Any journalist worth reading must be something of a poet

Poets during a public presentation in Kigali, Rwanda. Journalists seek words that give clarity and precision. Poets seek words that express the inner truth. FILE PHOTO | NATION MEDIA GROUP

What you need to know:

  • Both journalism and poetry seek the truth, carefully choosing words to convey the right facts and emotions.
  • In every good journalist, it’s apparent, there’s a poet and vice versa.
  • Andrew Springer says poetry is about experiences while journalism is about facts; yet both seek truth.

Adarsh Shah was very upset with a Nation Online story, Families to identify victims of FlySax plane crash at Lee, published on June 8, 2018.

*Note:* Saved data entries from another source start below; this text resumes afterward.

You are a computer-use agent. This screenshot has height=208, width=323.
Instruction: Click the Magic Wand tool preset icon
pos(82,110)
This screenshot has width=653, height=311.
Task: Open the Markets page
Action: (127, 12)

“Kindly review James Kahongeh’s article on the FlySax plane crash. There is a paragraph which uses such strong and emotional words that can cause serious dis-comfort to readers,” he wrote.
“How can you even publish such gross and grotesque words to describe human beings who have lost lives?

“Imagine family members and friends who have lost loved ones and are forced to read the following words: ‘Some of the passengers sustained severe injuries to the extent that some could not be identified as female or male. Some of them had missing limbs and visible deep cuts while others had their insides out.’

“How do you even allow this to be published? Quite disgusting and appalling, in my view, and must be taken down. Very poor journalism.”

OFFENDING WORDS

I agreed with Mr Shah and suggested to Digital Editor Churchill Otieno the offending words were not necessary for the story. The words were expunged from the story.

The follow-up story, Families identify victims of FlySax plane crash, was a more dignified and somewhat poetic story, in which James Kahongeh writes of the “anguish, disbelief and tears” that prevailed at Lee Funeral Home as the bodies of the victims of the air crash were identified by friends and relatives.

“On a gloomy Friday morning in the city, and in a chilly weather that seemed to resonate with the grimness of the moment, family members identified the bodies of the 10 victims who were involved in the Tuesday evening air crash in the Aberdares,” the story reads.

“One by one, families were taken to the morgue’s viewing bay to identify their relative, from which cries of disgust would burst upon seeing the horror in which their family member had died….

“Now seeing their bodies laid on the icy morgue stretchers, lifeless and badly mutilated, was too much to bear for some of them, who wept their hearts out until they could cry no more.”

FACTS AND EMOTIONS

This story, and many others the Nation has published about the misfortunes and calamities that have, in recent weeks, befallen the nation, including corruption stories, shows that good journalism and poetry are sometimes inseparable.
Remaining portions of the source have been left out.